Last week, Paris foremost fashion museum Palais Galleria reopened after two years of undergoing renovation with a retrospective exhibition in honour of French designer, Coco Chanel.
Aptly named ‘Gabrielle Chanel, Fashion Manifesto’ the exhibition chronicles the journey of a woman who broke the glass ceiling in fashion design. It features over 350 dresses, accessories, jewels and scents. The exhibition will run until March of 2021.
Some of the iconic pieces she designed that are on display include hundreds of necklaces, rings and pendants, alongside her trademark 2.55 flap handbag made in the 1950s and ornate jewels Chanel used were a contrast to her minimal style.

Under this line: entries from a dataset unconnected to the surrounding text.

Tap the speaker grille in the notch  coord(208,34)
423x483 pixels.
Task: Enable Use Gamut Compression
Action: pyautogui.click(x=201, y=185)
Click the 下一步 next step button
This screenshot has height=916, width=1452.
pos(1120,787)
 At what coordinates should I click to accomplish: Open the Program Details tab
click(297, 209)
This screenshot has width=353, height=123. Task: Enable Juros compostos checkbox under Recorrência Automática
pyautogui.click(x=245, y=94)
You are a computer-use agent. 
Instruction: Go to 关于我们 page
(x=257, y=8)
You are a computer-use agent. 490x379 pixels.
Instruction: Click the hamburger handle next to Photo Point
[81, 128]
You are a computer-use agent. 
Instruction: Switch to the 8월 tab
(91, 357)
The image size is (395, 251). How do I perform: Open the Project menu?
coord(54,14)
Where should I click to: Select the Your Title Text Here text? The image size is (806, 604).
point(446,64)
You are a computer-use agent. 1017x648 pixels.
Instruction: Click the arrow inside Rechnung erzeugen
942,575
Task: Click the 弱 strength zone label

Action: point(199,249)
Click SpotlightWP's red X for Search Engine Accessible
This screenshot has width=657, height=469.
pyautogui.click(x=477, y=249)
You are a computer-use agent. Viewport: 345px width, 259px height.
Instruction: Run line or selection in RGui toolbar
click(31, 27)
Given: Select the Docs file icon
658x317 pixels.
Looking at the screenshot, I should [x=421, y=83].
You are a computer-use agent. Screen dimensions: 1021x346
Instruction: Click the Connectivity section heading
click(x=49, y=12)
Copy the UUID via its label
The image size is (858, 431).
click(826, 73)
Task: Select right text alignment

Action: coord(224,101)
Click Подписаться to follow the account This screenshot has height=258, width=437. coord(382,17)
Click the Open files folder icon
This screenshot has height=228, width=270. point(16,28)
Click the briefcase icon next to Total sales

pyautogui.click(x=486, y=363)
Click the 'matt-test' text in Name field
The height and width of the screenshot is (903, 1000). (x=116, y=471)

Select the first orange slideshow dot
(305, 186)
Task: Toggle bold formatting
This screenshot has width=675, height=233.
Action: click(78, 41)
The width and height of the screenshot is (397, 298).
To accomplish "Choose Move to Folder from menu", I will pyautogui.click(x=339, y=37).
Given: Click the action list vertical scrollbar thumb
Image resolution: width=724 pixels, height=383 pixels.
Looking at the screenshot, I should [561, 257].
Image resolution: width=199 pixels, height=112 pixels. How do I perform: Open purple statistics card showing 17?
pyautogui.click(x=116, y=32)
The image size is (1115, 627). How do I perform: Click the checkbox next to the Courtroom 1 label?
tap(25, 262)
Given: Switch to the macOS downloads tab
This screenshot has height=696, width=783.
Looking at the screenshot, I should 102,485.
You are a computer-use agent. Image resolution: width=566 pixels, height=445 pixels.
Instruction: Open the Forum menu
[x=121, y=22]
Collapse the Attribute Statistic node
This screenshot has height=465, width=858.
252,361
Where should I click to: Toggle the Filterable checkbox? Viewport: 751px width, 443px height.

The exhibition traces her humble beginnings, from opening a hat shop in 1909 to her first fashion house in 1915, how she survived during the First World War and her fashion throughout the 1930s, which freed women from traditional corset-style garb. There’s also dapper two-piece outfits that set the trends of prewar Europe.
The exhibition highlights the two most important moments in Chanel’s career: the first part evokes her beginnings with a few emblematic pieces, including the famous jersey sailor from 1916 to the sophisticated dresses of the 1930s; the second part invites visitors to decipher her codes.
“The Palais Galliera’s director, Miren Arzalluz, says many publications have looked at the now well-documented biography of Gabrielle Chanel but not her work,” he tells Forbes in an interview. “The public is not aware of his contribution to the history of fashion. It is, therefore, this angle that we had been chosen, in keeping with its mission as a fashion museum, to the exhibition “Gabrielle Chanel. Fashion Manifesto”, benefiting from the expertise of our scientist team. The purpose of the exhibition is to measure the influence of Gabrielle Chanel in the history of fashion, and not to propose a new portrait or a new biography of Gabrielle Chanel.”
All the pieces presented in the exhibition are emblematic, such as the sailor or the tailors, her Russian inspirations, but also less known parts of her work, such as these muslin dresses printed with floral motifs, his way of using embroidery. “With this selection, we have also tried to show the continuity of her style in the spirit of freedom and comfort, as well as in the cutting work and the range of colours she likes. With Paris as the capital of fashion and haute couture, this exhibition, which is the first retrospective ever presented in Paris, pays tribute to and highlights the work of Gabrielle Chanel, by resituating it in the history of fashion,” adds Arzalluz.